» ABOUT THIS TASK
Scan the records for the word "from". Copy each line that includes it.

Records contained in a dataset:
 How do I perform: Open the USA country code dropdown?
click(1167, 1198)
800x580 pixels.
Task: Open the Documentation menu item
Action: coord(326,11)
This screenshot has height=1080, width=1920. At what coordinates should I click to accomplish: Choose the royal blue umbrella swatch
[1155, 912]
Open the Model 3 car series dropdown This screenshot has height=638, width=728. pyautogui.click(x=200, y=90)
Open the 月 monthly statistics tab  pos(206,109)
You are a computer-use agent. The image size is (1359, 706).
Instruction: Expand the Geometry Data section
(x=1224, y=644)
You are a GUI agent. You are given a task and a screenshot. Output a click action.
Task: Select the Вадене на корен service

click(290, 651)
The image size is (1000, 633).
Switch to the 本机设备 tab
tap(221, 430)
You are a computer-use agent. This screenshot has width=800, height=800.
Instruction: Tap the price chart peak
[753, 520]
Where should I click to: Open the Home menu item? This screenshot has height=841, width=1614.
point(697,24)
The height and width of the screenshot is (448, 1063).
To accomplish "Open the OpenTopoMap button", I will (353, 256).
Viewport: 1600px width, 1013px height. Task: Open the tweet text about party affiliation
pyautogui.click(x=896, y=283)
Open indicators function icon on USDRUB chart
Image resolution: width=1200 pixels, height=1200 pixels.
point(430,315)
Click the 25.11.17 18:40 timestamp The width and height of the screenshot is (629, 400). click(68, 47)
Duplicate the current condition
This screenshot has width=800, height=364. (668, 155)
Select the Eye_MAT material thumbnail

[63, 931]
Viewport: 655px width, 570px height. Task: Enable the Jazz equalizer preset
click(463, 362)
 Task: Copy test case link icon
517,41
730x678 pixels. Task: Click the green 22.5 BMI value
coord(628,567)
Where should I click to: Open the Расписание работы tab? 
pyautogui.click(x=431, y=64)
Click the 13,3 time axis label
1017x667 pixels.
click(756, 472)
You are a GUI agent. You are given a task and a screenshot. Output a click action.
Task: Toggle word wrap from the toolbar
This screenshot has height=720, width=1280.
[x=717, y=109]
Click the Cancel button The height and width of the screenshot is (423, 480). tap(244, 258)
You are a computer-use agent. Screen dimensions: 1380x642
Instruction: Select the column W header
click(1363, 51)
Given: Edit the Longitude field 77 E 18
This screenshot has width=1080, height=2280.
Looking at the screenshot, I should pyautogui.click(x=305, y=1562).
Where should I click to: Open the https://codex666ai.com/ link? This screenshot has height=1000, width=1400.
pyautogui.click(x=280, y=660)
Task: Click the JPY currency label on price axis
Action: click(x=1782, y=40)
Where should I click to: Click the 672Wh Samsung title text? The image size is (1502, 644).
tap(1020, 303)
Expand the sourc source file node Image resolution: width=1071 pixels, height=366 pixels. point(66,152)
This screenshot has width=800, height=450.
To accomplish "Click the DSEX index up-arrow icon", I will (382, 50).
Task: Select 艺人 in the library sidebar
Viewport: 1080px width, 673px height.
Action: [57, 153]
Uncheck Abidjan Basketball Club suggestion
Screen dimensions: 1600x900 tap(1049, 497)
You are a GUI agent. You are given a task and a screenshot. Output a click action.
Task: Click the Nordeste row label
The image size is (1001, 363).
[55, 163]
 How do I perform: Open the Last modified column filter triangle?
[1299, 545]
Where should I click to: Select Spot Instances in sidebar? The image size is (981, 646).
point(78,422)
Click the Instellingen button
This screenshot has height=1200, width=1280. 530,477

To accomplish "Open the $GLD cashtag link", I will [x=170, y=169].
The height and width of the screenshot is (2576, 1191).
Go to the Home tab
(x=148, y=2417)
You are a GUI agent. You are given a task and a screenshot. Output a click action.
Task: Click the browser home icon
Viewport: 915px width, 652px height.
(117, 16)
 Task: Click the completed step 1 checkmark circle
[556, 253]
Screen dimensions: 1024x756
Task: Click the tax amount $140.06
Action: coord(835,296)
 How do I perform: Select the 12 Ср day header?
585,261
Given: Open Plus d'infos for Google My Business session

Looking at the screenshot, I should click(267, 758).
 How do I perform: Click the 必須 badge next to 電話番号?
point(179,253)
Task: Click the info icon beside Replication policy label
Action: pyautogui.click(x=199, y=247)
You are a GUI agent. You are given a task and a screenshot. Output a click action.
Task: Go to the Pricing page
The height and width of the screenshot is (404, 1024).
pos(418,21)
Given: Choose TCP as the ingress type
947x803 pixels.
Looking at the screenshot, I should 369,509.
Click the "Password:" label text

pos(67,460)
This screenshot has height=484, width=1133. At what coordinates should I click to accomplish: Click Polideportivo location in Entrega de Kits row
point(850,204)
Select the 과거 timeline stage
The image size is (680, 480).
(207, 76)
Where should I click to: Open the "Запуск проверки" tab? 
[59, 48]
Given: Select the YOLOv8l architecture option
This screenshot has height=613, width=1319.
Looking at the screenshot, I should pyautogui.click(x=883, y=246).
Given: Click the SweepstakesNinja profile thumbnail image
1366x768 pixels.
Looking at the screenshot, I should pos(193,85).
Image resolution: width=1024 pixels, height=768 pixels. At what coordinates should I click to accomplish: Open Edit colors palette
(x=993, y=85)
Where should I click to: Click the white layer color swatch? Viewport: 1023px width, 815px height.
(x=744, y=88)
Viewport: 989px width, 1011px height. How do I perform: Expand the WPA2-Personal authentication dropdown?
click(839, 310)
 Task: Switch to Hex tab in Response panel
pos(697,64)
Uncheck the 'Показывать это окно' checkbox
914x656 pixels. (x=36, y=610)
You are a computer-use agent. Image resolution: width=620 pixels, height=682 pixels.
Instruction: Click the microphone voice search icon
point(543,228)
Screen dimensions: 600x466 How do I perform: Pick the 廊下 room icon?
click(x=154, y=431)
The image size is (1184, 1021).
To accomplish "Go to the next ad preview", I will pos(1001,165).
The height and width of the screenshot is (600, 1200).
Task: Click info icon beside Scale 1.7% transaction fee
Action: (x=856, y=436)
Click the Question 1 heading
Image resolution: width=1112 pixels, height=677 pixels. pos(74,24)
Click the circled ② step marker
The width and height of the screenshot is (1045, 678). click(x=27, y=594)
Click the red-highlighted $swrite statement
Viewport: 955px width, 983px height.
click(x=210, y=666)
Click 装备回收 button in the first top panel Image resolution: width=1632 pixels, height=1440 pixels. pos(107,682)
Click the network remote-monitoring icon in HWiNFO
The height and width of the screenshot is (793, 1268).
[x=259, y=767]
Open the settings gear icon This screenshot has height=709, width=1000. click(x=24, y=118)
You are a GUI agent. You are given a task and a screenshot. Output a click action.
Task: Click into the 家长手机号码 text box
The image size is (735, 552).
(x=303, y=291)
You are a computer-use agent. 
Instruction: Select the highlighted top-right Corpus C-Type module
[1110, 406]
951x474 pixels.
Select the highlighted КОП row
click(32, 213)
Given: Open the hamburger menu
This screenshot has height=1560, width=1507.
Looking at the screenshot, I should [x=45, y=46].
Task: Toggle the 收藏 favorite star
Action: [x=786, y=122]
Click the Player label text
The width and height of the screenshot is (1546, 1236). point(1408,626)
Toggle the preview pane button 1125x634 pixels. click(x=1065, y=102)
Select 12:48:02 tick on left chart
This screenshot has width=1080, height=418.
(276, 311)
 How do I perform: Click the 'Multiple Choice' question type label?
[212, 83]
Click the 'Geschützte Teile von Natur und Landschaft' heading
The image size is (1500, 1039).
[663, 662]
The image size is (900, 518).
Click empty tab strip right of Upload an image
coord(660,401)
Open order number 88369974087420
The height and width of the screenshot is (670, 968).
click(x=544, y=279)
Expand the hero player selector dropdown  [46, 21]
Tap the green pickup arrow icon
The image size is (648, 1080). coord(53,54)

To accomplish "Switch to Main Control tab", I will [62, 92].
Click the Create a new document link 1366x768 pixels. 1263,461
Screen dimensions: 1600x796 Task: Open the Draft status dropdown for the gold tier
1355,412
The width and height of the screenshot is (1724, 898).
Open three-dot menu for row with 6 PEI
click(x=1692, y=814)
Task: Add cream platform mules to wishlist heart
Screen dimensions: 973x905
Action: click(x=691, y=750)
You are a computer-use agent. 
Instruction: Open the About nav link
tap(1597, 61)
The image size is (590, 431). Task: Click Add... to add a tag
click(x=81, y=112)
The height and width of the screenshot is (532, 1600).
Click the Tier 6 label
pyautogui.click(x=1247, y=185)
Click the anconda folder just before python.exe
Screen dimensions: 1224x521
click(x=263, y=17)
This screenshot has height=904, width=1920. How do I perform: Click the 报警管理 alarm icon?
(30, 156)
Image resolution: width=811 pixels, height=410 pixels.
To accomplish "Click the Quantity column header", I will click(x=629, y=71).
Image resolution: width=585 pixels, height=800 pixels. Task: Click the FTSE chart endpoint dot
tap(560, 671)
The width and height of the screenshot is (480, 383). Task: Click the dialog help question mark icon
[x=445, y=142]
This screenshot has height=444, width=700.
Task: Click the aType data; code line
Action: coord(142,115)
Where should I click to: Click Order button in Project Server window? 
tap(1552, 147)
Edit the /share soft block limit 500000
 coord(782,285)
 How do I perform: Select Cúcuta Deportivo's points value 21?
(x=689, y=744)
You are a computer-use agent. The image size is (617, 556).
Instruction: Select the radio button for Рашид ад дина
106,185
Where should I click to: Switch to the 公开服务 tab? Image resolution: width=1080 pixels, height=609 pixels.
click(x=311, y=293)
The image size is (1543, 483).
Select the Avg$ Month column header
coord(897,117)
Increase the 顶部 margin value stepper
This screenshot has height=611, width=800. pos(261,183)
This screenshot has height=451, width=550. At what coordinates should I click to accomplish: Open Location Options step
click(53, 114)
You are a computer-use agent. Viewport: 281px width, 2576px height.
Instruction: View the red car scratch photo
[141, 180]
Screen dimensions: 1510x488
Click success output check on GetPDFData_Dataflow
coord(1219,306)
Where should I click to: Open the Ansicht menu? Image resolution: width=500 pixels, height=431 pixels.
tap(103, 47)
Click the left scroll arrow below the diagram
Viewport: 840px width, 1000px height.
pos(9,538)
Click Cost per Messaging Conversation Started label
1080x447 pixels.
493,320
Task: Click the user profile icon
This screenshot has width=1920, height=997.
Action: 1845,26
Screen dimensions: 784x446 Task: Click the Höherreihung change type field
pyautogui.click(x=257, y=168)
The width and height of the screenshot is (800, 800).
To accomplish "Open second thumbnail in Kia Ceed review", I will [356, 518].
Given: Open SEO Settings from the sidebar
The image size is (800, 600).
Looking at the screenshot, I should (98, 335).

» RESULT
Task: Toggle word wrap from the toolbar
Given: Open SEO Settings from the sidebar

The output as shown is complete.